Updating the database

If you look back at the verifying step of the database, you may notice that the first item we have indexed has the word ‘compass’ spelled incorrectly, which means that we will need to either update just that document, or to re-index the entire database.

Reindexing the database can be done immediately using the index1.py script we used for the initial indexing; this is because we are using an external ID for each document we add to the database, taken from the id_NUMBER field from the original data set. We then pass this to the xapian.Database.replace_document() method, which updates if there’s already a document under that external ID, or adds a document to the database otherwise.

In fact, because of this, index1.py can update just part of the database. Just give it a file with only the rows that correspond to documents that need updating. Everything else in the database will be left untouched.

Deleting documents

It is also possible to delete documents from the index using the xapian.Database.delete_document() method on a xapian.WritableDatabase object.

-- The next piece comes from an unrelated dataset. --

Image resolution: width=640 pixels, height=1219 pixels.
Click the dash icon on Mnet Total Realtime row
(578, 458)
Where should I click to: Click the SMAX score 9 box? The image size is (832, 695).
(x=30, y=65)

This can be done either by Xapian docid or using unique ID terms, as with xapian.Database.replace_document().

def delete_docs(dbpath, identifiers):
    # Open the database we're going to be deleting from.
    db = xapian.WritableDatabase(dbpath, xapian.DB_OPEN)

    for identifier in identifiers:
        idterm = u'Q' + identifier
        db.delete_document(idterm)

A copy of this code is available in code/python3/delete1.py.

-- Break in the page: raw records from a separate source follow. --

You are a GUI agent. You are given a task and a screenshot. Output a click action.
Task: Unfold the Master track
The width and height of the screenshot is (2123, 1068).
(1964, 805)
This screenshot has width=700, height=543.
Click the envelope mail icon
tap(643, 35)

Then we just run our deletion tool, giving it identifiers taken from the id_NUMBER field in the data set:

$ python3 code/python3/delete1.py db 1953-448 1985-438

After that, we expect to see two fewer documents in our database using xapian-delve:

$ xapian-delve db
UUID = 1820ef0a-055b-4946-ae73-67aa4ef5c226
number of documents = 98
average document length = 100.041
document length lower bound = 33
document length upper bound = 251
highest document id ever used = 100
has positional information = true